= Exercise description =
Go through the material and return every line that contains the string "title".

Start of Block

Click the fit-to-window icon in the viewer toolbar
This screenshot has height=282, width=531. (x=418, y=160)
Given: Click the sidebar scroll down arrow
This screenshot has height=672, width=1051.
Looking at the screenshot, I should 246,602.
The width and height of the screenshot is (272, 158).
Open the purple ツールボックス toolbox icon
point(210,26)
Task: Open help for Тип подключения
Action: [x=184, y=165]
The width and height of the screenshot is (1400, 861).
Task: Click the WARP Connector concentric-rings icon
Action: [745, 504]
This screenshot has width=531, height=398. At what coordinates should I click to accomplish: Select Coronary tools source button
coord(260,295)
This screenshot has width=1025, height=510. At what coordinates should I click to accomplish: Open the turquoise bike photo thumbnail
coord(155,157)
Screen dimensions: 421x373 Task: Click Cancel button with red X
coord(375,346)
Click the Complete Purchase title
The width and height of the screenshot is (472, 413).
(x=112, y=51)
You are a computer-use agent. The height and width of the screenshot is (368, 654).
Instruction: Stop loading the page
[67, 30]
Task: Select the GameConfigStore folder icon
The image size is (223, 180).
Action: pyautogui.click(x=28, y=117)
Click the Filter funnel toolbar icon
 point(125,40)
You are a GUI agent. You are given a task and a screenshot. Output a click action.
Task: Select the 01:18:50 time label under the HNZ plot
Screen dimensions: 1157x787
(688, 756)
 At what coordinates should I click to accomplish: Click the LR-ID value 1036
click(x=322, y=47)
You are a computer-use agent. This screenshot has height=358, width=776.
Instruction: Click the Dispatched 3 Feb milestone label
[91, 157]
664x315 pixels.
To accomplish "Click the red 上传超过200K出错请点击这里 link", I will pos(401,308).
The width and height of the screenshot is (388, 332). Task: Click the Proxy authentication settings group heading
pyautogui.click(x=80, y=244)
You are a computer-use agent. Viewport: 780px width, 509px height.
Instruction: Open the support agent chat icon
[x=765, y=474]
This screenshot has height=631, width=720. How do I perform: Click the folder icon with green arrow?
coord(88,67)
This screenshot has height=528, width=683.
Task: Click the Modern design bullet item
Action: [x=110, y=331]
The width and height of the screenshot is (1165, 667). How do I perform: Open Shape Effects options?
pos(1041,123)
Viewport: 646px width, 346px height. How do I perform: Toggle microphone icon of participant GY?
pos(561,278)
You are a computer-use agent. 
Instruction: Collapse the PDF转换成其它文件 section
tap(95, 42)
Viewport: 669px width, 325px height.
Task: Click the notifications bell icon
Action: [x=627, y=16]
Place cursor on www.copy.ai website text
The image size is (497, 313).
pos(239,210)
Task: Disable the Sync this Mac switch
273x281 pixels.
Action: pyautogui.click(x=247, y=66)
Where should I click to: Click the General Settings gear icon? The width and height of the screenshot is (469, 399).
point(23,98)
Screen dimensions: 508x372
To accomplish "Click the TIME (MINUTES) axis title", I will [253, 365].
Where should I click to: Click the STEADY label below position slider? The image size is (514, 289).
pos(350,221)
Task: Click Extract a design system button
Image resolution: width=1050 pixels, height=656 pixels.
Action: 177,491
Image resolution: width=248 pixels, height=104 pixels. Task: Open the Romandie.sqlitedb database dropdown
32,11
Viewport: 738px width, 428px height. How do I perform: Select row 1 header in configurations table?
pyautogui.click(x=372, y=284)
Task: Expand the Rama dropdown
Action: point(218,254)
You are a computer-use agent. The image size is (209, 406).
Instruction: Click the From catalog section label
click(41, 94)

End of Block

= Result below =
Click the Complete Purchase title
To accomplish "Click the TIME (MINUTES) axis title", I will [253, 365].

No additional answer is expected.